15 juillet 2015

L’AJIS a organisé une matinée de décryptage du volet social du projet de loi Macron avec Déborah David, Océane Demoulin et Laurianne Hôo, avocates au sein du cabinet Jeantet.

S'agissant des accords de maintien dans l'emploi, Déborah David prédit que la loi Macron ne les développera pas davantage. "Ce dispositif est un échec. C'est pourquoi le projet de loi Macron étend la durée maximale de cet accord de 2 à 5 ans, pour laisser à l'accord le temps de porter ses fruits, avec la possibilité de suspendre l'application de l'accord sur saisine du TGI par l'une des parties. Les accords de maintien dans l'emploi souffrent de la possibilité de conclure, hors tout cadre contraignant, des accords compétitivité. Pour 10 AME, on dénombre 100 accords compétitivité. À côté des rigidités légales, il existe un dialogue social qui fonctionne".
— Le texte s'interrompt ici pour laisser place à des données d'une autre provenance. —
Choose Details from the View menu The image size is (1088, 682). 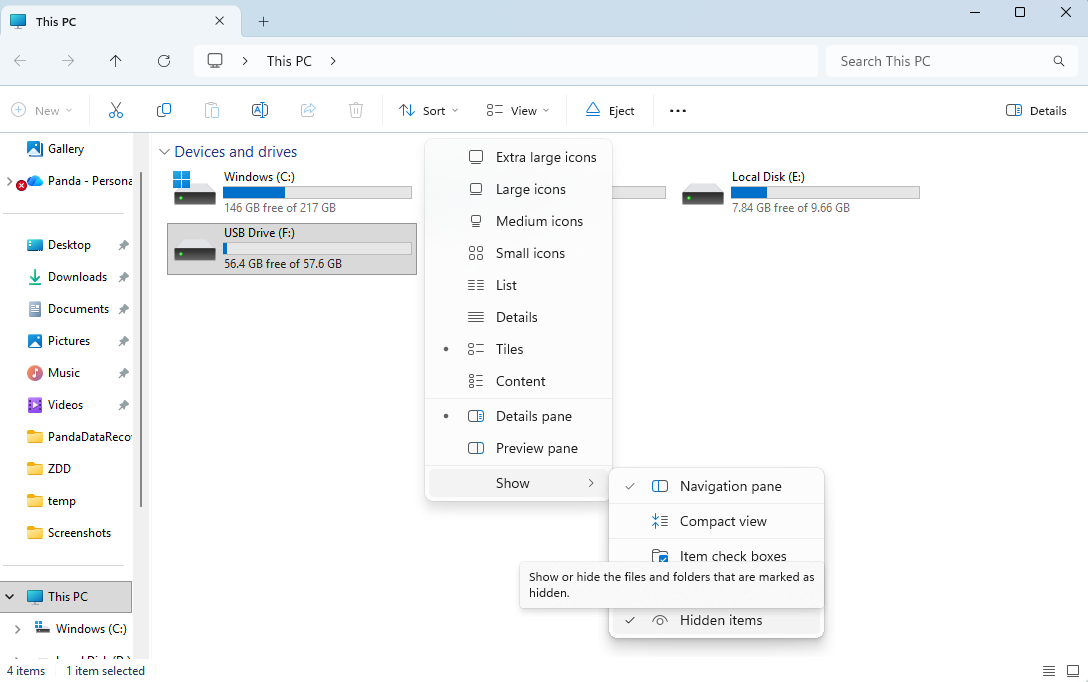517,317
S'agissant du travail dominical, l'avocate a soulevé l'épineuse question des mesures pour compenser la charge induite par la garde des enfants des salariés qui doivent être prévues par accord collectif. "Cette mesure sera difficile à mettre en oeuvre et apparaît en contradiction avec la disposition qui garantit le respect du volontariat. D'autant plus qu'il est possible de revenir temporairement en arrière sur son engagement à travailler le dimanche".

Sur le barème d'indemnités en cas de licenciement sans cause réelle et sérieuse, "l'avancée c'est qu'il sera demain possible, avant le jugement en appel, d'avoir une idée précise du montant à provisionner", souligne Déborah David. L'autre point positif serait psychologique : "Pour les deux dernières implantations en France d'entreprises européennes que nous avons accompagnées, la première question des employeurs étrangers a été de savoir combien cela allait leur coûter en cas d'échec et de fermeture de la filiale. C'est le fruit de l'image que véhicule aujourd'hui la France".

Enfin, sur la réforme des prud'hommes l'avocate estime que "la possibilité de recourir directement devant le bureau de jugement, avec l'accord de l'employeur et du salarié, au départage, c'est-à-dire à l'arbitrage d'un juge professionnel est un élément d'accélération de la procédure".